**Description of the task**
Although the data below holds other lines too, output only those from the line with "Viewport: 1533px width, 784px" up to and including the line with "Expand chevron for", exactly as they appear.

[[ Data in this exercise, beginning ]]

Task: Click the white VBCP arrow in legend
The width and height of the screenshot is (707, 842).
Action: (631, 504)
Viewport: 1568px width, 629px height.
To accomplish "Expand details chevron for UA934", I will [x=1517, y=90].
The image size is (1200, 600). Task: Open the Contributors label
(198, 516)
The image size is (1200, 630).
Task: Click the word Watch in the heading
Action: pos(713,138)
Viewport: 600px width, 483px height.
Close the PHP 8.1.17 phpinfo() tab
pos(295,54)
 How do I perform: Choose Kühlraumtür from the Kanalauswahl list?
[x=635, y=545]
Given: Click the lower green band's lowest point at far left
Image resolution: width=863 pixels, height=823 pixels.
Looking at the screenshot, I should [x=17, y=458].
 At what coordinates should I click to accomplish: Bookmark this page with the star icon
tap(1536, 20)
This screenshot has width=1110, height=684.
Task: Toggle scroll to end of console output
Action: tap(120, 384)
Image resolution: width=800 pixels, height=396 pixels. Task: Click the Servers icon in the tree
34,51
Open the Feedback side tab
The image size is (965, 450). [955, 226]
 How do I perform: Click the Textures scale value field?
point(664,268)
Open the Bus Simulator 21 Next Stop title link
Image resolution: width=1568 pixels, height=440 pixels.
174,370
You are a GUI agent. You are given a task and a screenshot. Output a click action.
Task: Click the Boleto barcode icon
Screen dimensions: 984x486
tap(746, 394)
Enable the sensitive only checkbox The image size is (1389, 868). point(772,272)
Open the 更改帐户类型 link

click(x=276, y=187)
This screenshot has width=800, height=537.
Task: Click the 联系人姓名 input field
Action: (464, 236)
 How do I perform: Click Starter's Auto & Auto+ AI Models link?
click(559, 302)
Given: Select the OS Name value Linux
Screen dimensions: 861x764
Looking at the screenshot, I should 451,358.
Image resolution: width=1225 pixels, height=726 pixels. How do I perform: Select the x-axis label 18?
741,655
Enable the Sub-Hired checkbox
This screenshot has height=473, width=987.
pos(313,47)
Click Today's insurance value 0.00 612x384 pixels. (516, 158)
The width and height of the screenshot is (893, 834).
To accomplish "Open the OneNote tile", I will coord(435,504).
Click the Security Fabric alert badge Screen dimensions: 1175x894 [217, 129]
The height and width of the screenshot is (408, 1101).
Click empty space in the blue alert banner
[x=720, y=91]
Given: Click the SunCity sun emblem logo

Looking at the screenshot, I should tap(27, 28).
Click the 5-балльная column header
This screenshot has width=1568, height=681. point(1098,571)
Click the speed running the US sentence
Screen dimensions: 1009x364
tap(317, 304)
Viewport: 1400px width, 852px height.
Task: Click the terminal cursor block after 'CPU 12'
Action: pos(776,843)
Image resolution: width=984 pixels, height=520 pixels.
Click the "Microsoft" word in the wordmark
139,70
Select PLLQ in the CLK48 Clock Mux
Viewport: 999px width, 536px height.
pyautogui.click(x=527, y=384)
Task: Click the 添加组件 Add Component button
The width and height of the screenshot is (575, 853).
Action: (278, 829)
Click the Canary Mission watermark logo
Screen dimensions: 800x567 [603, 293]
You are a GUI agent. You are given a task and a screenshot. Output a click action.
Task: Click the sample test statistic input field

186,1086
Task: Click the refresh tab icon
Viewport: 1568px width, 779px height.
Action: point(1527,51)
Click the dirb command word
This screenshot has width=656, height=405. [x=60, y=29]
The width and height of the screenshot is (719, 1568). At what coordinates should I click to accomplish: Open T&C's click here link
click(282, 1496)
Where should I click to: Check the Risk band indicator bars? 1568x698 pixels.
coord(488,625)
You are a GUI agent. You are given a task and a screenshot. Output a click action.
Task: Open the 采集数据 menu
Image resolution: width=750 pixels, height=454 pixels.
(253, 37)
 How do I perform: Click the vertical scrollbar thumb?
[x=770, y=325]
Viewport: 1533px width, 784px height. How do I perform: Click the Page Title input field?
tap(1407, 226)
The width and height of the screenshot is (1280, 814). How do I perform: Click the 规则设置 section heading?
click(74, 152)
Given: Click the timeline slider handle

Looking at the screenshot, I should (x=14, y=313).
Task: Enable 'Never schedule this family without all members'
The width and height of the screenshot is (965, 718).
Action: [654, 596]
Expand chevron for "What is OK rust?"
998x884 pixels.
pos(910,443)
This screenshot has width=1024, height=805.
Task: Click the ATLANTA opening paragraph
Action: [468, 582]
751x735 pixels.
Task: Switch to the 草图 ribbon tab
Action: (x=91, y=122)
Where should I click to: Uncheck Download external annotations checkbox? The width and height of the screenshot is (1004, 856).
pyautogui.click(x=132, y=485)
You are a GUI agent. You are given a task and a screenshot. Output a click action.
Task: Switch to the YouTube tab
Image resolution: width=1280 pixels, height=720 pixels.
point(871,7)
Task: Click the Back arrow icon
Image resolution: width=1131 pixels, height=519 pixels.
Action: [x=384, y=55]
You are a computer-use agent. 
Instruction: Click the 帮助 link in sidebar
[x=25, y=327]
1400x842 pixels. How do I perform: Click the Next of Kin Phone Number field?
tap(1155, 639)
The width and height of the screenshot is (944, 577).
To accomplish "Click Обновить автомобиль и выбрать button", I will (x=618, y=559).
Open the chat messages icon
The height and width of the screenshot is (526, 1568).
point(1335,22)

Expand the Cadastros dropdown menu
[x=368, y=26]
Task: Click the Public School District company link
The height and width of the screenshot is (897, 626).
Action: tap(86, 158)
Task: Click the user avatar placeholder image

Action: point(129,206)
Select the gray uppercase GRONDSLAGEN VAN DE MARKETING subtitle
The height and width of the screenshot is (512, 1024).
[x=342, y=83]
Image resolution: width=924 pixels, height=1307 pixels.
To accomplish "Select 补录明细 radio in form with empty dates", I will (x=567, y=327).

[[ Data in this exercise, end ]]

**Answer for this exercise**
Viewport: 1533px width, 784px height. How do I perform: Click the Page Title input field?
tap(1407, 226)
The width and height of the screenshot is (1280, 814). How do I perform: Click the 规则设置 section heading?
click(74, 152)
Given: Click the timeline slider handle

Looking at the screenshot, I should (x=14, y=313).
Task: Enable 'Never schedule this family without all members'
The width and height of the screenshot is (965, 718).
Action: [654, 596]
Expand chevron for "What is OK rust?"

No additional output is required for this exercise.